**Problem description**: Whatever precedes the line containing "This screenshot has height=714, width=1183." is not copied; that line and every line after it through the final one below are copied exactly, except pictures.
── Records to process
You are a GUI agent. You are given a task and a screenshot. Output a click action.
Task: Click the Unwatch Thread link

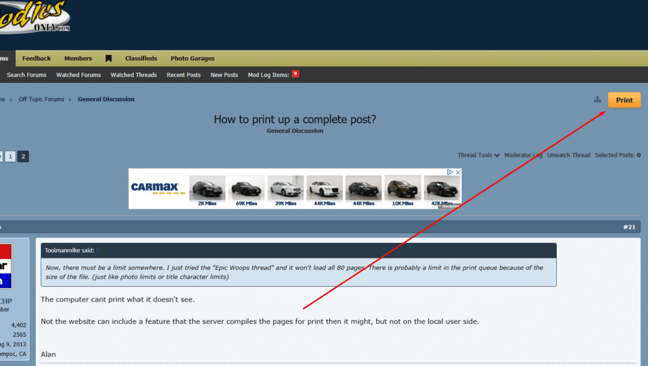(x=568, y=155)
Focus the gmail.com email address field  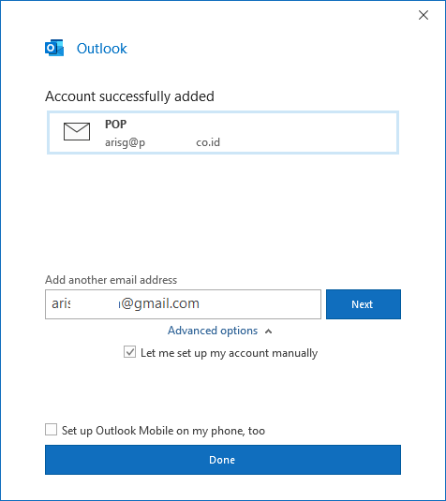point(183,304)
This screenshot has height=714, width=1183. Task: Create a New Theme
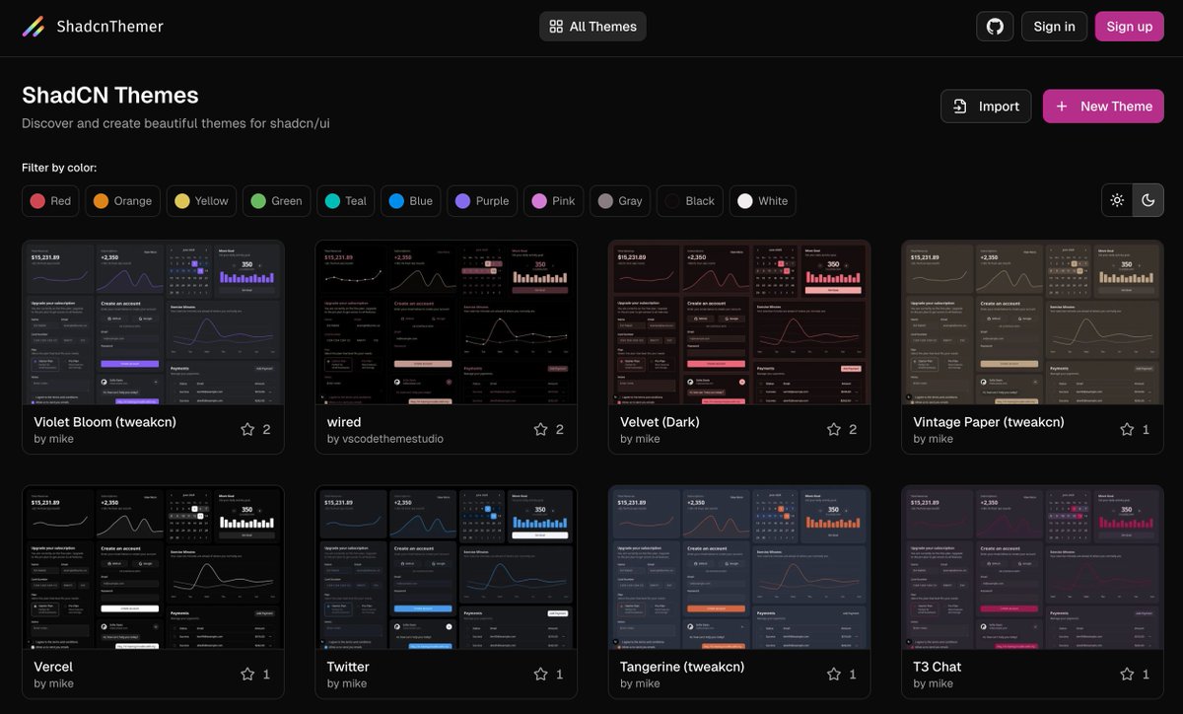click(x=1103, y=107)
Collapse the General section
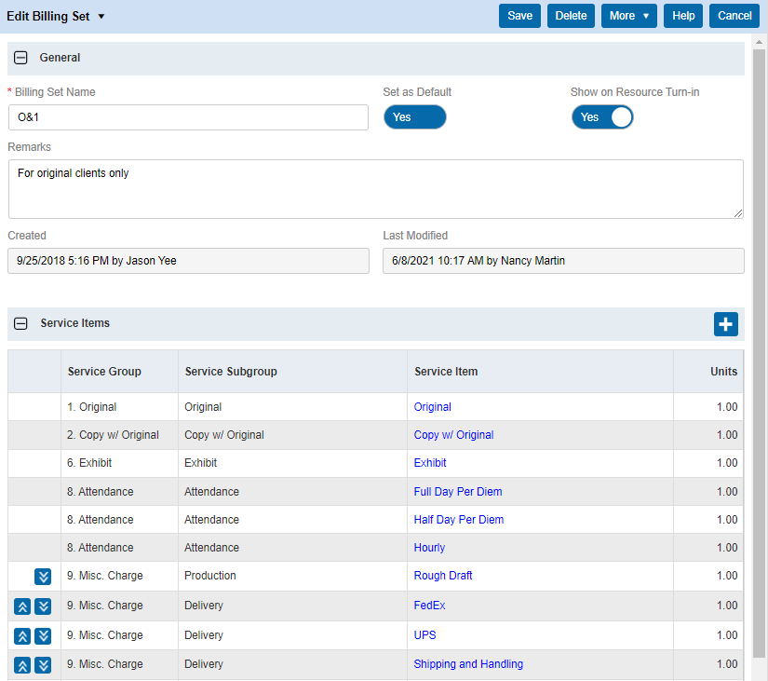This screenshot has width=768, height=681. click(x=20, y=58)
────
**Task output**:
This screenshot has height=714, width=1183. Task: Create a New Theme
click(x=1103, y=107)
Collapse the General section
This screenshot has width=768, height=681. click(x=20, y=58)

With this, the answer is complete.